8. During the course of arguments Shri V.D. Salunke, learned Counsel for the respondent sugar factory urged before us that the sugar factory is not an instrumentality of the State within the meaning of Article 12 of the Constitution and, therefore, a writ of mandamus cannot be issued by this Court under Article 226 of the Constitution. Learned Counsel in this regard has placed reliance on the judgments of the Supreme Court in the cases of (1) (Som Prakash Rekhi v. Union of India)3, A.I.R. 1981 S.C. 212, (2) (Ajay Hasia v Khalid Mujib)4, A.I.R. 1981 S.C. 487; (3) (Tekraj Vasandi alias K.L. Basandhi v. Union of India)5, A.I.R. 1988 S.C. 469; (4) (Chander Mohan Khanna v. The National Council of Educational Research and Training and others)6, A.I.R. 1992 S.C. 76 and the judgments of this Court in the case of (Shamrao Vithal Co-operative Bank Limited v. Padubidri Pattabhiram Bhat and another)7, 1993(1) Mh.L.J. 1 and (Dnyandeo Dattatraya Kale and others v. State of Maharashtra and others)8, 1995(3) Bom.C.R. 86 . This Court has consistently taken a view that a co-operative society registered under the Maharashtra Co-operative Societies Act, 1960 is not an authority of instrumentality of the State within the meaning of Article 12 of the Constitution and, therefore, a writ of mandamus under Article 226 cannot be issued against such a society. 9. A similar issue regarding directions to pay compensation to the sugarcane growers on account of failure to harvest, lift and crush the sugarcane by the concerned sugar factory pursuant to the Zoning/Reservation order came to be decided by this Court in the case of (Girdharilal Bhaulal Pardeshi v. State of Maharashtra and others)9, 1991(2) Bom.C.R. 425 : 1991(1) Mh.L.J. 630 . About 278 cane growers had approached this Court contending that they had cultivated sugarcane within the reserved area of the sugar factory concerned and their sugarcane was not harvested and crushed on extraneous considerations like political affinity or relationship and the complaints filed by them before the Director of Sugar or the Regional Deputy Director of Sugar were not attended to. A similar objection, namely, a writ of mandamus could not be issued to the sugar factory under Article 226 of the Constitution as the sugar factory is not a State within the meaning of Article 12 of the Constitution was raised before this Court in the case of Girdharilal (supra).

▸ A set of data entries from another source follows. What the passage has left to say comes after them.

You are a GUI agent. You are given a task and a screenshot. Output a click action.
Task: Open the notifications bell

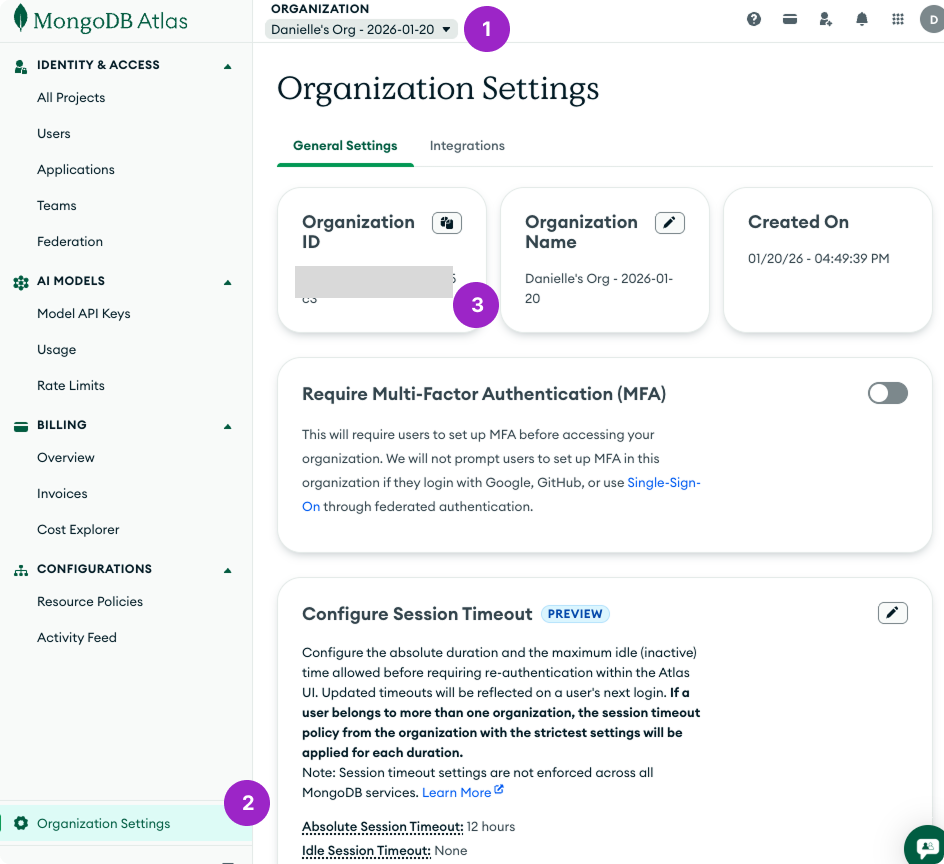(862, 19)
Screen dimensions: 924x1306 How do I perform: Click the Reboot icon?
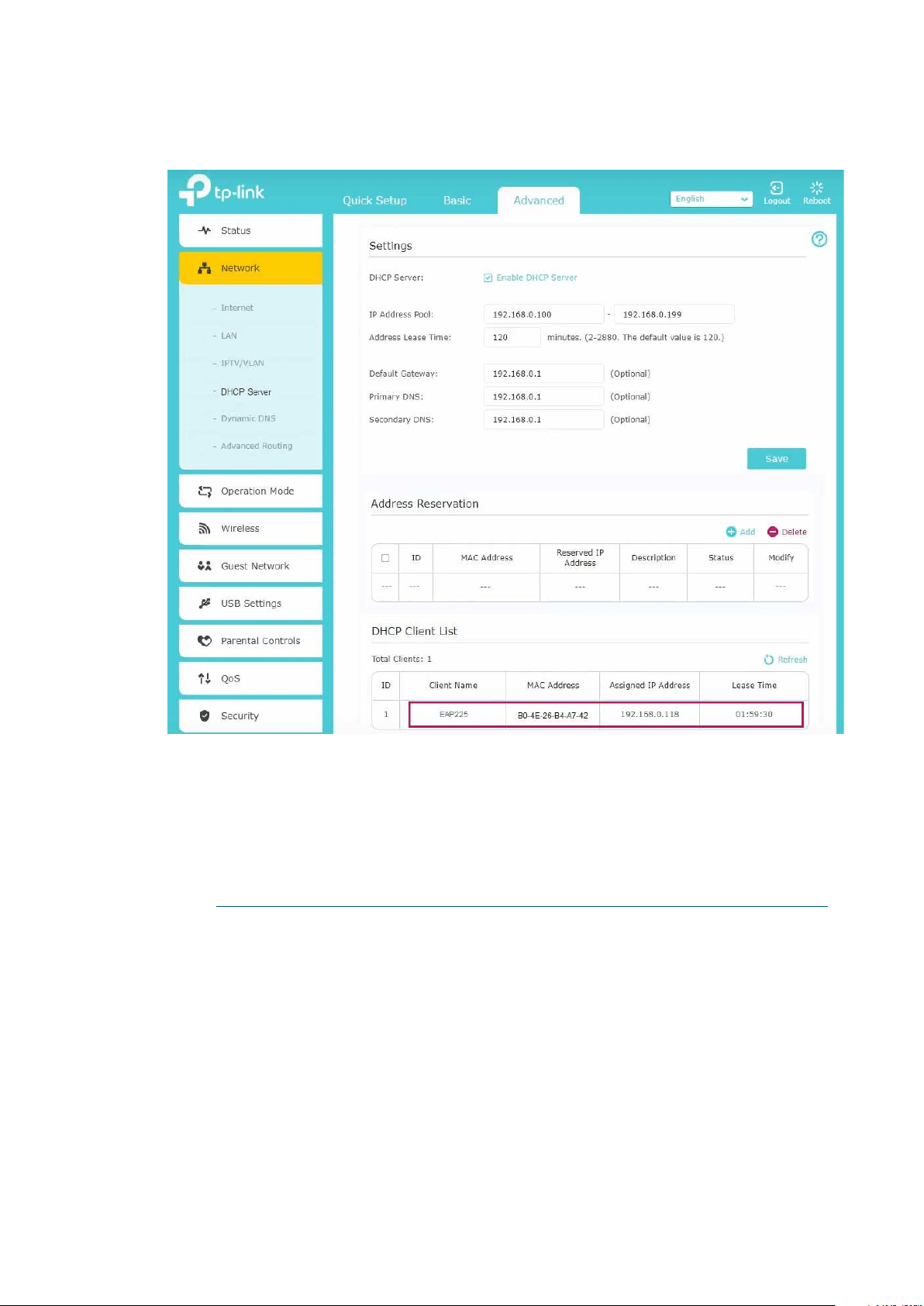816,188
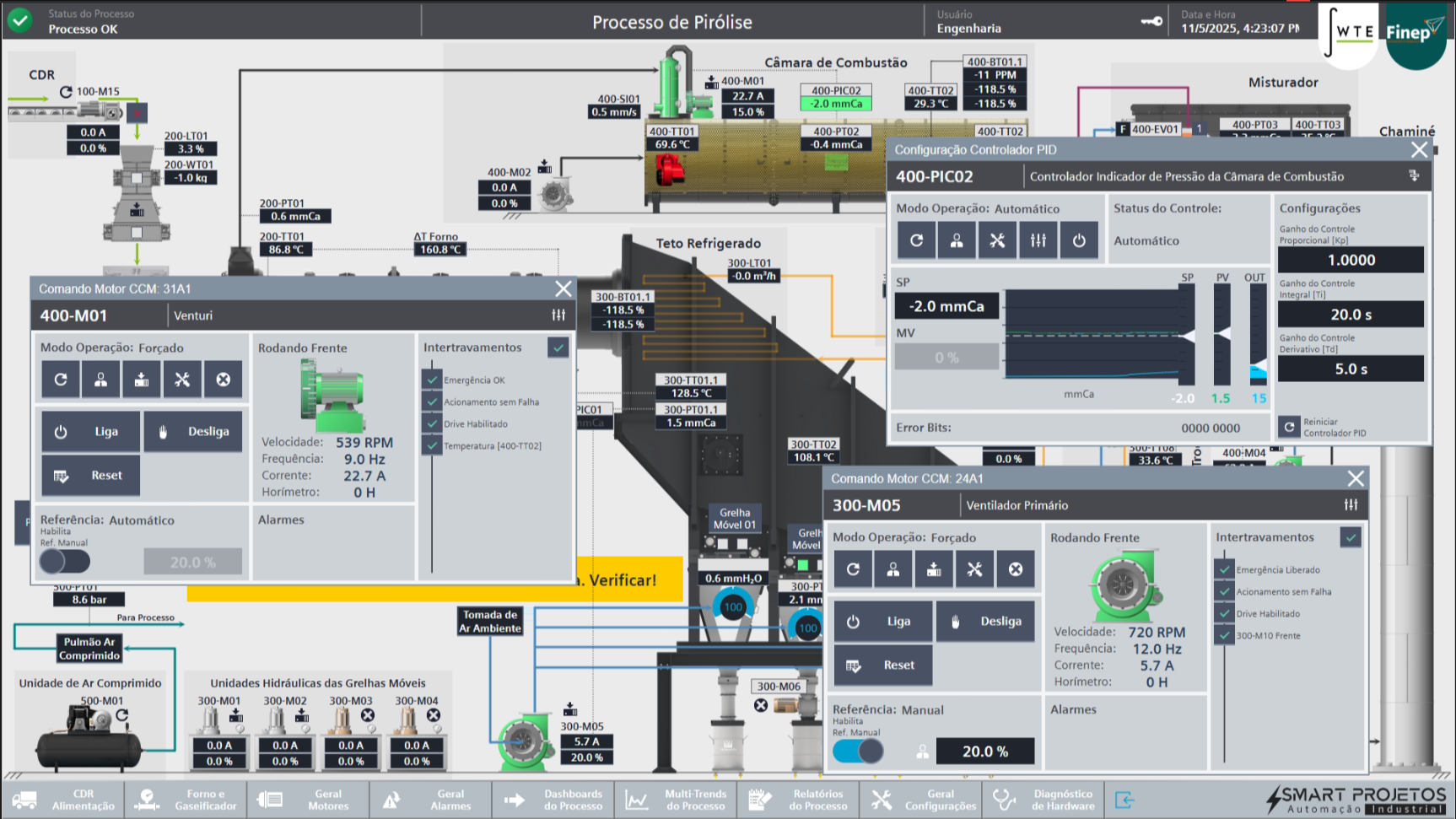Click disable X-circle mode icon for 300-M05
1456x819 pixels.
coord(1016,569)
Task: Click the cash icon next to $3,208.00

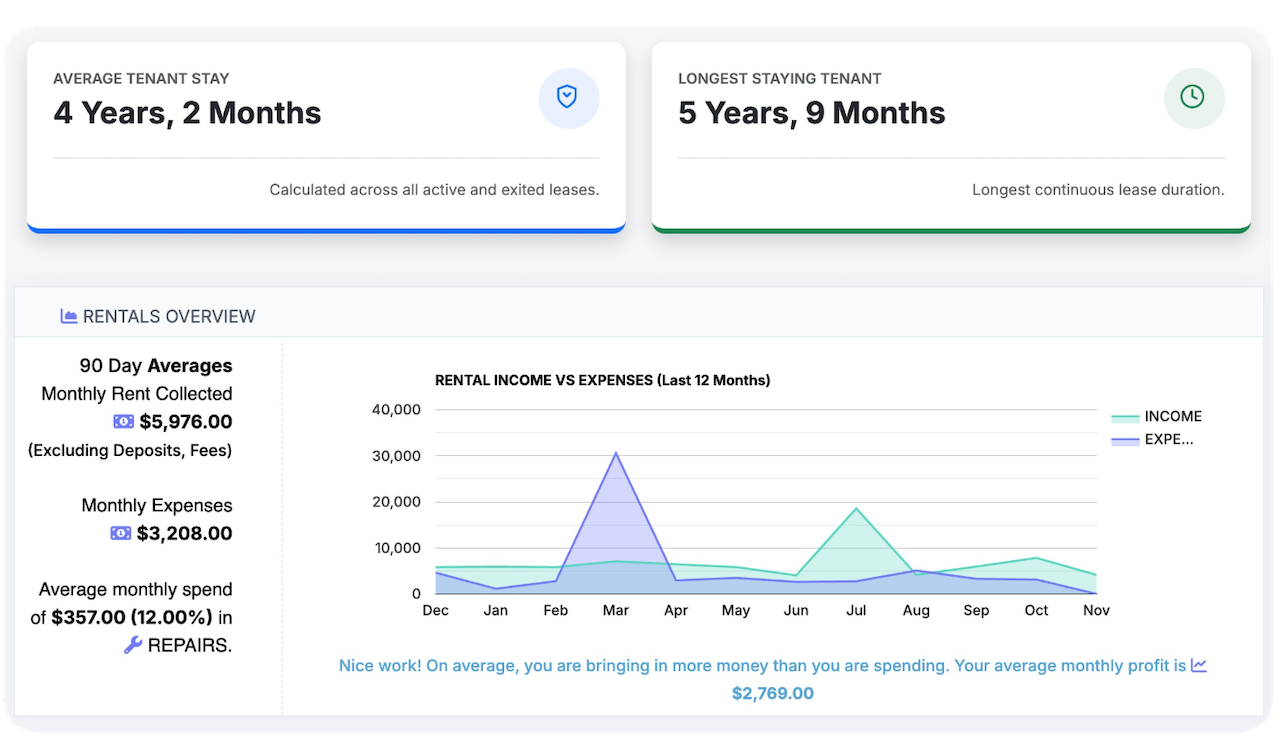Action: click(122, 532)
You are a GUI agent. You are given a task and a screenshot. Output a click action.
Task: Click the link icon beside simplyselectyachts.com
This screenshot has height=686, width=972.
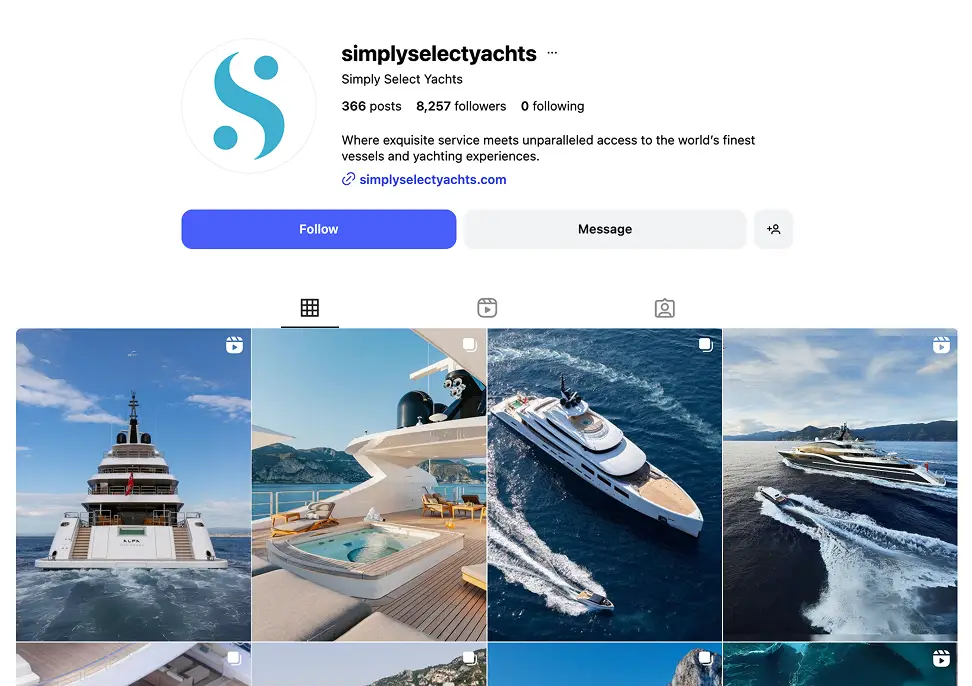pos(348,179)
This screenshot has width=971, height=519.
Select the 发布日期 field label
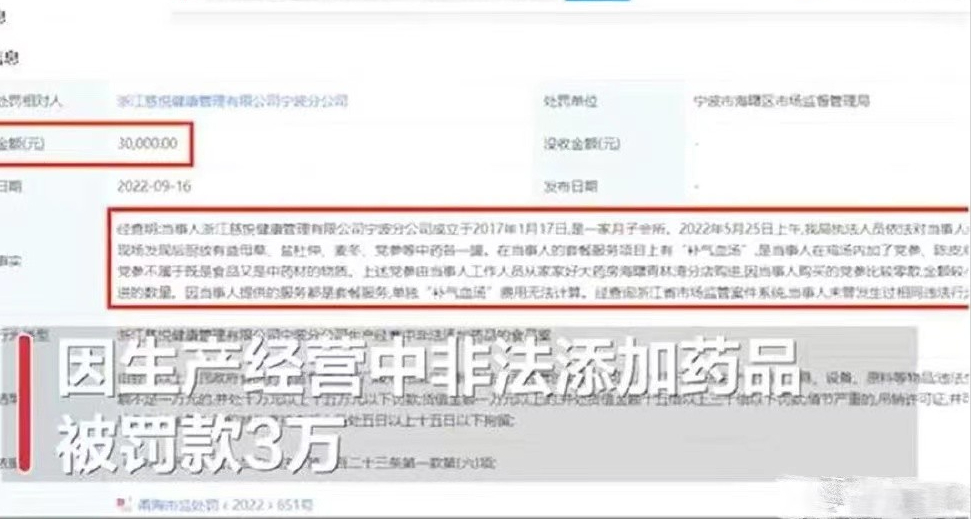570,186
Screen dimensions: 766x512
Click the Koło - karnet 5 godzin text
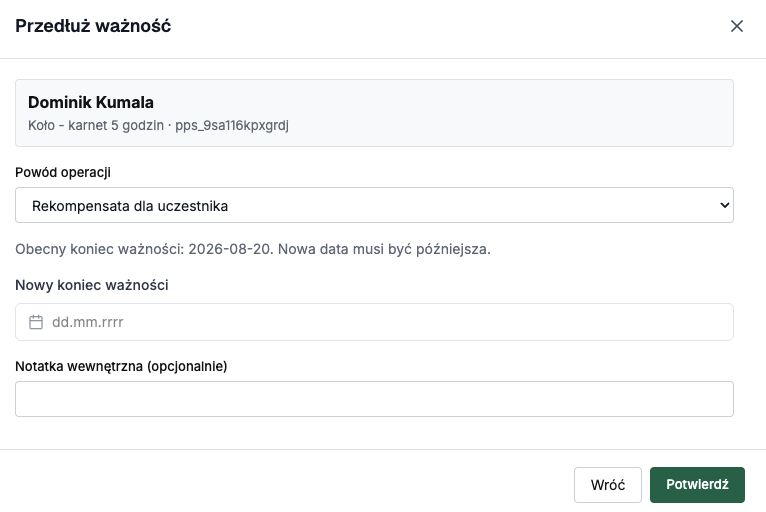click(96, 126)
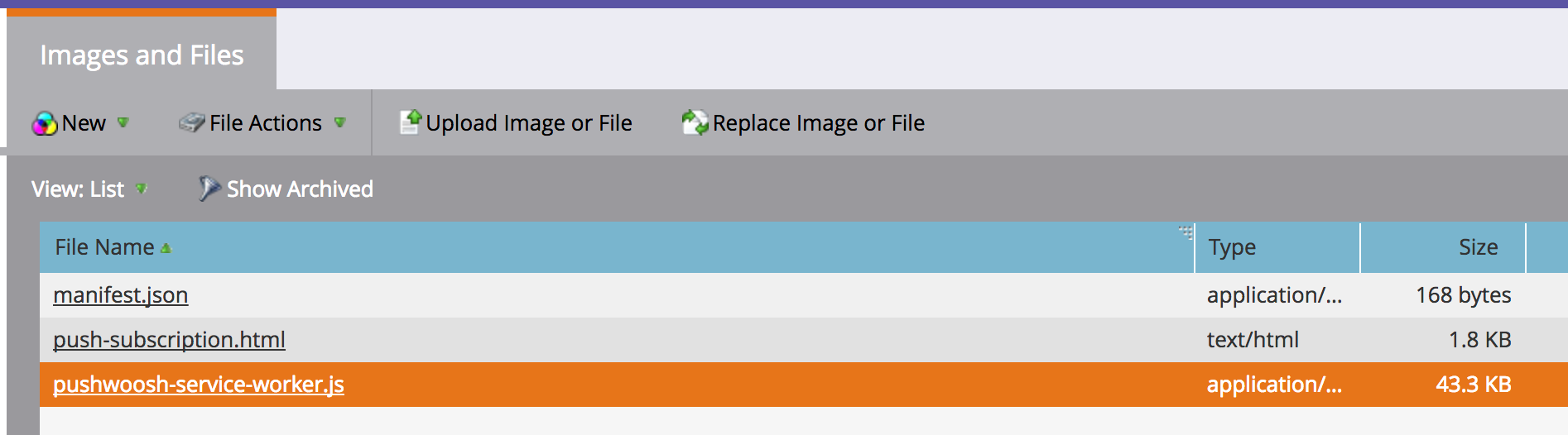Click the Show Archived flag icon
Image resolution: width=1568 pixels, height=435 pixels.
click(x=209, y=189)
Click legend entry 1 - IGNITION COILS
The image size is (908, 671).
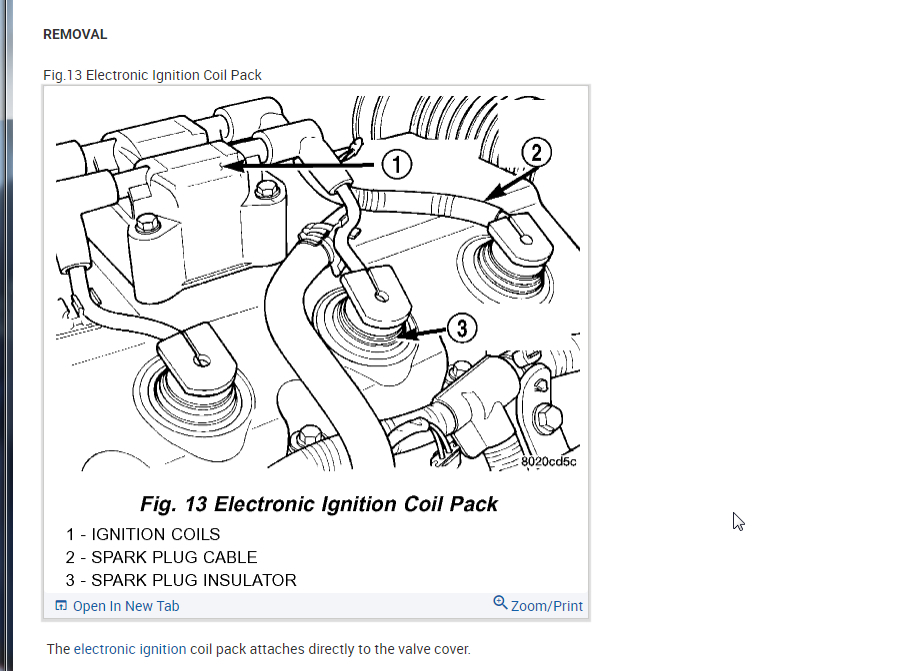pos(143,534)
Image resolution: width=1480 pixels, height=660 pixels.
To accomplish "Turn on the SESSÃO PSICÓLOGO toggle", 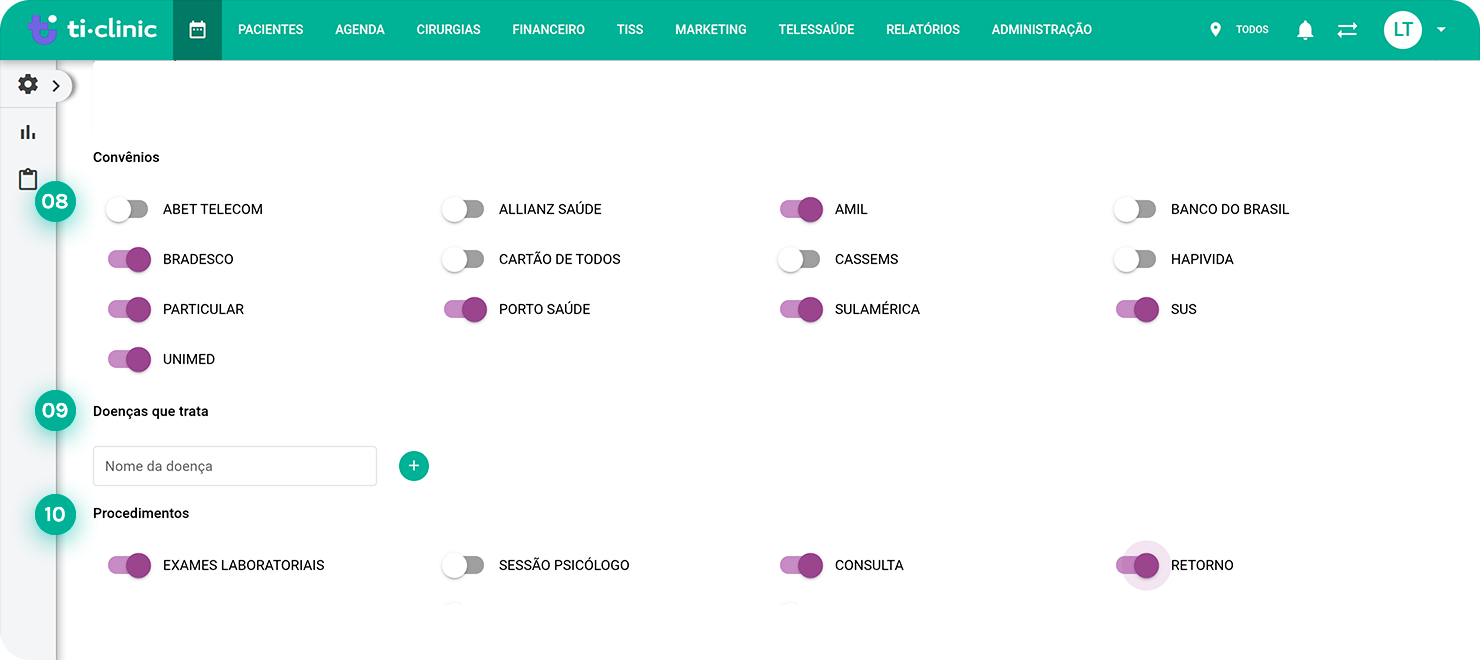I will tap(463, 565).
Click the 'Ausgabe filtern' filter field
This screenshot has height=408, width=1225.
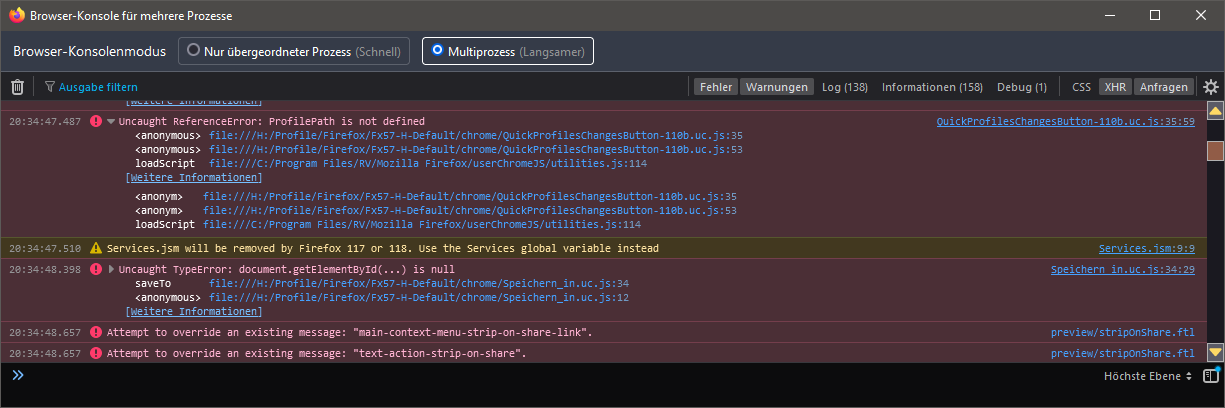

A similar objection, namely, a writ of mandamus could not be issued to the sugar factory under Article 226 of the Constitution as the sugar factory is not a State within the meaning of Article 12 of the Constitution was raised before this Court in the case of Girdharilal (supra). This Court observed that it was not necessary to decide the said issue and it was not necessary that a person or authority must be a State within the meaning of Article 12 for being compelled to perform a legal duty by issuance of mandamus under Article 226 of the Constitution. After referring to the judgments of the Supreme Court in the case of (Praga Tools Corporation v. C.V. Imanual and others)10, A.I.R. 1969 S.C. 1306 and in (Shri Anadi Mukta Sadguru Shree Muktajee Vandasjiswami Survarna Jayanti Mohotsav Smarak Trust and others v. V.R. Rudani)11, A.I.R. 1989 S.C. 1607, this Court held that on account of reservation order issued by the State Government a legal right duty relationship between the sugarcane grower and the sugar factory was established and if there was non performance of the said legal right duty relationship, a mandamus would lie against the erring party. We have no reasons nor have we have been persuaded to disagree with the view taken by this Court in the case of Girdharilal Pardeshi (supra). 10. If an area is reserved for the Karkhana under the Zoning/Reservation order issued by the State Government, it follows therefrom that the sugarcane growers cannot supply their sugarcane to any other karkhana other than the karkhana for which the same area is reserved and Clause 14 of the Reservation order stipulated that any person who contravenes any of the provisions of the said order or of the terms and conditions of a licence/permit shall be punishable under section 7 of the Essential Commodities Act, 1955. It is thus clear that the sugarcane growers are not only estopped from exporting the sugarcane to some other Karkhana but they are liable to be prosecuted on account of such action. In addition, Clause 13 of the Reservation Order gives powers to the Director of Sugar or any Officer authorised by him to require production of books of account, documents, inspection of record, to break open and search any place, to search, seize and remove and to take into custody the crop of sugarcane.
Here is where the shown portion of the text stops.